The court case, that subplot that seems so far removed from typical sentimental concerns, illustrates how her ideal American society can be threatened. In this case, American jurisprudence fails: Harry loses his case despite his solid claim to his inheritance. This is a scathing indictment. Harry only gets his estate back when another person, a minor co-conspirator, feels guilty and confesses. He feels guilty. No one has any evidence against him; no one in fact has any reason to suspect the man, yet he listens to his guilty conscience and confesses. In Cooper’s ideal American community, all children would be taught to live up to certain high moral standards, and lies such as the one perpetrated by the false heir and his shady lawyer could not happen. Like her father, she is not sure that she trusts the large structures of American life to do the right thing. Instead, she places her trust in the intimate interpersonal connections that characterize small American communities.

One final comparison will demonstrate the most striking difference between Cooper’s and Warner’s visions of America. Cooper’s Rural Hours contains a scene that stands as a harsh rebuttal to Warner’s model of American capitalist culture. A good portion of the first five chapters of The Wide, Wide World is devoted to the fetishistic listing and description of consumer goods. Ellen’s mother takes her shopping for the things that she will need for her stay with Aunt Fortune Emerson, things such as stationery, a writing desk, and, of course, a bible. In Rural Hours, Susan visits Farmer B — — ‘s farm, an episode she describes at length. The farmer’s daughters’ thrift strikes Cooper most forcibly, and she praises them for making virtually anything they might need. Village girls, she scolds, recklessly buy things, many of which they don’t need, simply because society declares that they must buy. The farm girls are more moral in Cooper’s eyes, and they will make better wives and mothers — in short, a better America. Ultimately, this creation and modeling of a healthy domestic realm is the goal of all of the sentimental literature of Cooper’s time.

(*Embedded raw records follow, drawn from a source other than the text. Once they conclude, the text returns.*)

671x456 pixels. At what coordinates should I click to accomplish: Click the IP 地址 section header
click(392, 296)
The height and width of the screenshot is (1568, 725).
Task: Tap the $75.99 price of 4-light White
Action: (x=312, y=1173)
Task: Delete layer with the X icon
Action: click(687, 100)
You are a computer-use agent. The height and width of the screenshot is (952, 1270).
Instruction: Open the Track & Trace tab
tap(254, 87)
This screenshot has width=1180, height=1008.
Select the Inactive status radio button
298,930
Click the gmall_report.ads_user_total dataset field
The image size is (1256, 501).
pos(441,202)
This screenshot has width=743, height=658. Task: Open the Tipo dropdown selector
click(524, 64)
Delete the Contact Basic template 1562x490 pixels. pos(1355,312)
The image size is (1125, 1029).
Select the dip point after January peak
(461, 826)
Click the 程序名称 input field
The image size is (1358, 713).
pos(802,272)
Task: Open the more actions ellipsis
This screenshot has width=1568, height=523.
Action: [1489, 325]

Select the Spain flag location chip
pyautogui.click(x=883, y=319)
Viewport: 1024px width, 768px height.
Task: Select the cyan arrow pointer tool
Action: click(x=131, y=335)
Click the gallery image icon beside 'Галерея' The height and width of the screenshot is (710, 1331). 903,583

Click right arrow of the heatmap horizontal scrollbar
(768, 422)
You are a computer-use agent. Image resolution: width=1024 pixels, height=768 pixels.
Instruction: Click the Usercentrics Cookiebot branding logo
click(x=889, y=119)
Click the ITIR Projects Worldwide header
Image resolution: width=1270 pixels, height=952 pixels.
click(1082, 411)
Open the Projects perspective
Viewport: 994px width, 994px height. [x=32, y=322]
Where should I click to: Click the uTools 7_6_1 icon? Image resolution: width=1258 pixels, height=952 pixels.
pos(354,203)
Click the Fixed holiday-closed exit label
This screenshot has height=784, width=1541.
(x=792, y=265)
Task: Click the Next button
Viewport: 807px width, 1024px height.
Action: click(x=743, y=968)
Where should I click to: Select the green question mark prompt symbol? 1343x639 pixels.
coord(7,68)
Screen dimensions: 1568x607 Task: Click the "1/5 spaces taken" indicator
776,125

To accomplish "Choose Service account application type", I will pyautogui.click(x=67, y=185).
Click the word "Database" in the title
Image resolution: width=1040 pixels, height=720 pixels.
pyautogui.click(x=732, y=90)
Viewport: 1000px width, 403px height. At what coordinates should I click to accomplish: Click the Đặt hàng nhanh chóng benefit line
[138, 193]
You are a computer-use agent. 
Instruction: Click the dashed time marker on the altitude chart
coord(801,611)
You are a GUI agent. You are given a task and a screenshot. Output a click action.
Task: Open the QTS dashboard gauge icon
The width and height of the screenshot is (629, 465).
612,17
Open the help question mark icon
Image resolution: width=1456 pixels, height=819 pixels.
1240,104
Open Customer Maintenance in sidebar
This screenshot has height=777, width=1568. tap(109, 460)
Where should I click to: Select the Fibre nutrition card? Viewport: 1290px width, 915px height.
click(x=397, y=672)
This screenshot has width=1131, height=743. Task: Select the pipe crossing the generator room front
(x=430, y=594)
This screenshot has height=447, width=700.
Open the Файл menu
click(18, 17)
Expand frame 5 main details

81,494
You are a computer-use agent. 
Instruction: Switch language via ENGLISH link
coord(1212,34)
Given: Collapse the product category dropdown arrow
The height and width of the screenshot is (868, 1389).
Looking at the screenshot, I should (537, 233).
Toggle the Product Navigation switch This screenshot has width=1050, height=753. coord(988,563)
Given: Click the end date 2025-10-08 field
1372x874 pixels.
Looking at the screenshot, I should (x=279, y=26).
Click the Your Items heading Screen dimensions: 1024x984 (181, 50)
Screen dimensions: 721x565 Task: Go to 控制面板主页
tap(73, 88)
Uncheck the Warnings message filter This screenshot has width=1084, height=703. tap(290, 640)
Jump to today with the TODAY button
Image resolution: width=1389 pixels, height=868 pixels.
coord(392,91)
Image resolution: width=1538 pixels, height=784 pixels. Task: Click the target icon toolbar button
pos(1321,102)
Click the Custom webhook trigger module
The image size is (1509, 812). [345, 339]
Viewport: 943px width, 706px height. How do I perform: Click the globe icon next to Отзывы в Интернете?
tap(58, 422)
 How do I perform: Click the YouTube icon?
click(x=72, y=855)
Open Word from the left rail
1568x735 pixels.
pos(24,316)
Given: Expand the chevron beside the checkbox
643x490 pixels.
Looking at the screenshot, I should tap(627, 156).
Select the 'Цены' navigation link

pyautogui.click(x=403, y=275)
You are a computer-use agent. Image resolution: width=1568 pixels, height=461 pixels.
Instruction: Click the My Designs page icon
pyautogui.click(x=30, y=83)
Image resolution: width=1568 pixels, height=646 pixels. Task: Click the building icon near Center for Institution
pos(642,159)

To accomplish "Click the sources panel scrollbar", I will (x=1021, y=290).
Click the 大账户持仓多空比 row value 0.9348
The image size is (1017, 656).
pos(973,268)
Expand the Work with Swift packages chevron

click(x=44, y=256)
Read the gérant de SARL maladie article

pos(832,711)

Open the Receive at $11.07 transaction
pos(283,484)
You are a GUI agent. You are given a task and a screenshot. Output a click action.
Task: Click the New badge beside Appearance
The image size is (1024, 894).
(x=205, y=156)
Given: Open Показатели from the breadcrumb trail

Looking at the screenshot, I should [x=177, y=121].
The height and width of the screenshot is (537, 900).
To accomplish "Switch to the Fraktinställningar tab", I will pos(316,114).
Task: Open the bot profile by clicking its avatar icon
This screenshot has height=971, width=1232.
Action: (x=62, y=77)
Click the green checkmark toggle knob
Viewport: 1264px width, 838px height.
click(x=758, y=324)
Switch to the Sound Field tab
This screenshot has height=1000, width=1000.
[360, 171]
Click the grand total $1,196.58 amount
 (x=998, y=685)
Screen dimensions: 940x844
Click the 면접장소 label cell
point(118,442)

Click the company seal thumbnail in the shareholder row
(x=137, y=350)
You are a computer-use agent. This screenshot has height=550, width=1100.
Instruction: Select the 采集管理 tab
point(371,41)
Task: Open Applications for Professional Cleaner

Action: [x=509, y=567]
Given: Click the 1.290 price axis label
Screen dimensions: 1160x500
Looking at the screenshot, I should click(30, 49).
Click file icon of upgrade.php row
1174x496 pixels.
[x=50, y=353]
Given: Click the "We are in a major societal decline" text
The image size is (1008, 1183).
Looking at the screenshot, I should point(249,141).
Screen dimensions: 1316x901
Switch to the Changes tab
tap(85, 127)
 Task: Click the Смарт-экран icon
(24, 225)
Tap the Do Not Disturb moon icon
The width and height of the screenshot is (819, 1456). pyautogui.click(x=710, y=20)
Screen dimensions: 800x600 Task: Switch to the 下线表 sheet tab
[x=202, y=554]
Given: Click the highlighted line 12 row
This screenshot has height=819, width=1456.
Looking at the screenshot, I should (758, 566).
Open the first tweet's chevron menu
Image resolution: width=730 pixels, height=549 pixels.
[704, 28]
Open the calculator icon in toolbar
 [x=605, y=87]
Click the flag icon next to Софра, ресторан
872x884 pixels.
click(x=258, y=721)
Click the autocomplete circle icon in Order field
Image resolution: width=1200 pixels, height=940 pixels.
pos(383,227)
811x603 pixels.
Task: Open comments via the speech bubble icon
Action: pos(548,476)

Cooper’s austere sentimental vision of America is at odds with the consumer culture that is even more evident today, and it is a vision that, not surprisingly, does not sell.

Works Cited

  • Baym, Nina. Women’s Fiction: A Guide to Novels by and about Women in America. 1820-70. Urbana: University of Illinois Press, 1993.
  • Cooper, Susan Fenimore. Elinor Wyllys; or, the Young Folk of Longbridge [1846]. Ed. Richard M. Magee. New York: Fort Schuyler Press, 2003.
  • ------. Rural Hours [1850]. Eds. Rochelle Johnson and Daniel Patterson. Athens: University of Georgia Press, 1998.
  • Pattee, Fred Lewis. The Feminine Fifties. New York: D. Appleton-Century, 1940.
  • Warner, Susan. The Wide, Wide World [1850]. Ed. Jane Tomkins. New York: Feminist Press, 1987.


1 Nina Baym’s Women’s Fiction: A Guide to Novels by and about Women in America. 1820-70 (Urbana: University of Illinois Press, 1993) analyzes the plot, characterization, and thematic concerns of the sentimental novels while placing them in their historical and social context. Baym’s book acts partly as a corrective to Pattee’s often dismissive tone, especially as his analysis downplays and belittles the emotional force of the sentimental. Pattee, for example, in his critique of Warner’s novel, counts “245 tear-flows in the 574 pages of the novel” (57).

2 The Wide, Wide World, interestingly, begins with the mention of a lawsuit that Ellen’s father had recently lost. This lawsuit, however, acts as a precipitating event rather than as a crucial pivotal moment in the narrative. Because of the lost suit, Ellen must be sent to live with her aunt.

3 The English version of the novel, published a year earlier than the American, is simply subtitled ” A Tale.”